SOURCE MATERIAL:
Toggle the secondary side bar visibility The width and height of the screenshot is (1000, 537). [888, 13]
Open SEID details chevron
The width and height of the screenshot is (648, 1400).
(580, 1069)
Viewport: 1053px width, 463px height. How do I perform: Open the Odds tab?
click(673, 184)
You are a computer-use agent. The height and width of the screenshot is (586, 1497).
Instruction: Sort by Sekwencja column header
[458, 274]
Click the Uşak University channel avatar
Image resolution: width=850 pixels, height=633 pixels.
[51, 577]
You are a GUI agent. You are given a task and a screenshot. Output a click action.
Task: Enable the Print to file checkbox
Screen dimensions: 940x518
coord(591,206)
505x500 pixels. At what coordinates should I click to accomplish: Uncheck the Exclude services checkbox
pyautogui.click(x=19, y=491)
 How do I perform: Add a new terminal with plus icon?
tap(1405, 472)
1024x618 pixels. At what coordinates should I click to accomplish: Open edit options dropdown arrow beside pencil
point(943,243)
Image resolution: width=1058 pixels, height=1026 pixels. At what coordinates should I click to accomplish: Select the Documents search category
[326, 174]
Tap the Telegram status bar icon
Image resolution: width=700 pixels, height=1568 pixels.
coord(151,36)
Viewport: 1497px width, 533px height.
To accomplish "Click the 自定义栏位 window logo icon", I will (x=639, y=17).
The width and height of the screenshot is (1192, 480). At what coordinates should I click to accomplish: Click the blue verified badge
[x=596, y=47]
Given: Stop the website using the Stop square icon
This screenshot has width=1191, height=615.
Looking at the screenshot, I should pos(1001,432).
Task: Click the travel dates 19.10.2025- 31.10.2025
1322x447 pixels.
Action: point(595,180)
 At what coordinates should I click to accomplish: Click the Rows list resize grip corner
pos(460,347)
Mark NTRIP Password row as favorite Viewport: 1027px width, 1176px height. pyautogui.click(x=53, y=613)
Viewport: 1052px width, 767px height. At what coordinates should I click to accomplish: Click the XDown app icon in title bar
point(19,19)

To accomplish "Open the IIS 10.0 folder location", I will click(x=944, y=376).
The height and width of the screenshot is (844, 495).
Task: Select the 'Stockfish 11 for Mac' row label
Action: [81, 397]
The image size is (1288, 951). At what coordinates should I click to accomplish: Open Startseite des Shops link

TASK TO CARRY OUT:
Work through the entries, filtering for the string "agent", and copy each line that holds it.

TASK RESPONSE:
You are a computer-use agent. The height and width of the screenshot is (586, 1497).
You are a GUI agent. You are given a task and a screenshot. Output a click action.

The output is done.